Posted on 9/21/19 at 11:29 pm to Loungefly85
I have no idea what you’re talking about and I assume that’s a good thing.
Posted on 9/21/19 at 11:29 pm to Loungefly85
Sorry you are playing pool in a trashy arse bar.
Posted on 9/21/19 at 11:57 pm to Loungefly85
quote:
Loungefly85
You are a sissy.
Posted on 9/22/19 at 12:00 am to Loungefly85
quote:
Then this dude walks in slamming quarters then hovers. It’s just trashy. Is this worth fighting over a pool table?
I can't figure out what your issue is, unless it's the fact that he slammed his quarters down. It's a bit annoying, I'm sure, but is it that big of a deal?

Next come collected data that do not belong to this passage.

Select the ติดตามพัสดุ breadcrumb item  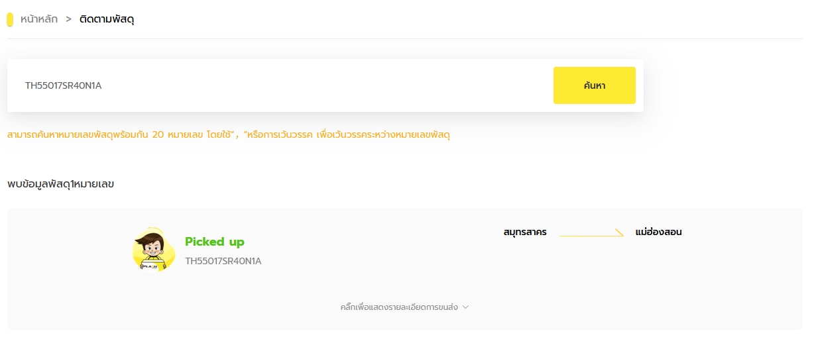tap(107, 19)
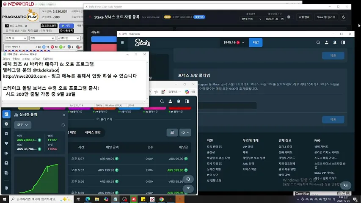
Task: Open the 편집 menu in Notepad
Action: click(x=16, y=59)
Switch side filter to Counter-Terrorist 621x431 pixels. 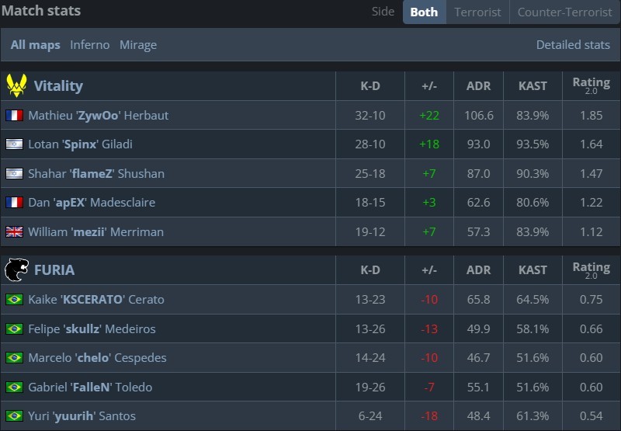564,12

This post was edited on 9/22/19 at 12:05 am
Posted on 9/22/19 at 12:03 am to Titus Pullo
quote:
Tell him you're playing for money, based on dem shoes he will not be interested.
You don't know pool players.
Posted on 9/22/19 at 6:35 am to Loungefly85
I believe that is happys 3rd st. I know my br bars
Posted on 9/22/19 at 6:53 am to Loungefly85
Don't they have to beat you also to take the table ?
I thought putting quarters down was a challenge to the table, or that's how it was where I grew up drinking
I thought putting quarters down was a challenge to the table, or that's how it was where I grew up drinking
Posted on 9/22/19 at 6:54 am to notiger1997
quote:
Going to a bar is not a problem
Except going to a bar is the trashiest now socially accepted activity in America. Yes, going to a bar means you’re trashy.
Posted on 9/22/19 at 7:04 am to TulaneLSU
quote:what
Except going to a bar is the trashiest now socially accepted activity in America. Yes, going to a bar means you’re trashy.
Posted on 9/22/19 at 8:21 am to Mr Clean
But how much can you bench?
Posted on 9/22/19 at 8:26 am to Loungefly85
Are we talking about actually slamming them down or just putting them down to say they got next game? Because that's kind of how it works
Posted on 9/22/19 at 8:28 am to Loungefly85
Are you still alive op?? Hope lil baw didn’t push your shite in last night after he took your table.
Posted on 9/22/19 at 8:33 am to Titus Pullo
those are those 9.99$ Wal-Mart shoes lol.
and what bar is that.
shite looks strange
and what bar is that.
shite looks strange
Posted on 9/22/19 at 8:45 am to Loungefly85
He's not going to steal the table. He has to beat you in a game to take over. You can throw up your money in order to get it back.